#### THE TASK
Using the listing beneath this task, count the lines with the word "computer" and write only the result.

#### EXERCISE MATERIAL
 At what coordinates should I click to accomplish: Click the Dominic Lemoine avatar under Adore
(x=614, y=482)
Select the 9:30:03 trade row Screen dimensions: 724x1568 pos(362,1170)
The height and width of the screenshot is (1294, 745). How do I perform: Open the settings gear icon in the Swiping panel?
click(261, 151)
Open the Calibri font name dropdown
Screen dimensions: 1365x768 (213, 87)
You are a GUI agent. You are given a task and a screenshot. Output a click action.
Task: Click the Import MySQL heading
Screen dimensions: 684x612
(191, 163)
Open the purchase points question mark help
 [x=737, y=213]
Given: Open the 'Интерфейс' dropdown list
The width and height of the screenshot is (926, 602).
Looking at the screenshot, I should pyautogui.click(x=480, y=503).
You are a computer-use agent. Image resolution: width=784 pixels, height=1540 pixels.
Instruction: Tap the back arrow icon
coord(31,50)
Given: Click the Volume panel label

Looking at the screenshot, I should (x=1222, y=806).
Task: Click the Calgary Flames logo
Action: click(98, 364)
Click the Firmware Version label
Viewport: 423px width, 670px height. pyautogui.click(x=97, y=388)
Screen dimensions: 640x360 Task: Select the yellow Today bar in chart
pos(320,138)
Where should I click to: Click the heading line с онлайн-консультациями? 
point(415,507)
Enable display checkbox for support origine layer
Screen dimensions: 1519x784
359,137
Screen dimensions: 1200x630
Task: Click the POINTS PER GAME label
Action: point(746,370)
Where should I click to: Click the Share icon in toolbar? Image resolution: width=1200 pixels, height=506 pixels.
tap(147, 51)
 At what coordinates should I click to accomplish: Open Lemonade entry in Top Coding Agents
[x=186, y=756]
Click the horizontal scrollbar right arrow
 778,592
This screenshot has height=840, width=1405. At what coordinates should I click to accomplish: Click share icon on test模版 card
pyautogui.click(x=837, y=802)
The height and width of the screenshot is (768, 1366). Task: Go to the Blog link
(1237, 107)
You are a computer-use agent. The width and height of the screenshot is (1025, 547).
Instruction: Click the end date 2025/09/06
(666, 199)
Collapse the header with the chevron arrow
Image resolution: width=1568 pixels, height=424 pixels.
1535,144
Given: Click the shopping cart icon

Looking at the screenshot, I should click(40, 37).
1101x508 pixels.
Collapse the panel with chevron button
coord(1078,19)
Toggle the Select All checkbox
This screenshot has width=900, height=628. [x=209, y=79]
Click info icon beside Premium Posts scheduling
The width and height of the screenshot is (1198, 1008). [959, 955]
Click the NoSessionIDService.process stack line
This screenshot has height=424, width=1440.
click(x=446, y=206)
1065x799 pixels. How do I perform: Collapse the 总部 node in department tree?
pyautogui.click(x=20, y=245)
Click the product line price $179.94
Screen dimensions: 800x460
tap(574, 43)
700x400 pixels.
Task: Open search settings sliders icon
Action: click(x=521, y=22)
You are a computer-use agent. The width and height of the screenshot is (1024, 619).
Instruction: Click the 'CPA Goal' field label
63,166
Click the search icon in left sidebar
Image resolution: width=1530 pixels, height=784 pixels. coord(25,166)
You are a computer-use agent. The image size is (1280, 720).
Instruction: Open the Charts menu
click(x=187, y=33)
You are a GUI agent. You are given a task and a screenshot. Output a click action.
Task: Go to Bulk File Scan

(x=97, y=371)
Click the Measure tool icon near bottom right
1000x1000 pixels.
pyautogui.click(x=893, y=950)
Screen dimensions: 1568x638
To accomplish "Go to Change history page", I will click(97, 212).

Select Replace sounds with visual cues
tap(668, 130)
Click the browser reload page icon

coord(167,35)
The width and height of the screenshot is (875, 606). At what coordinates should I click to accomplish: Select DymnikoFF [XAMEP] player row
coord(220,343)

#### RESULT BELOW
4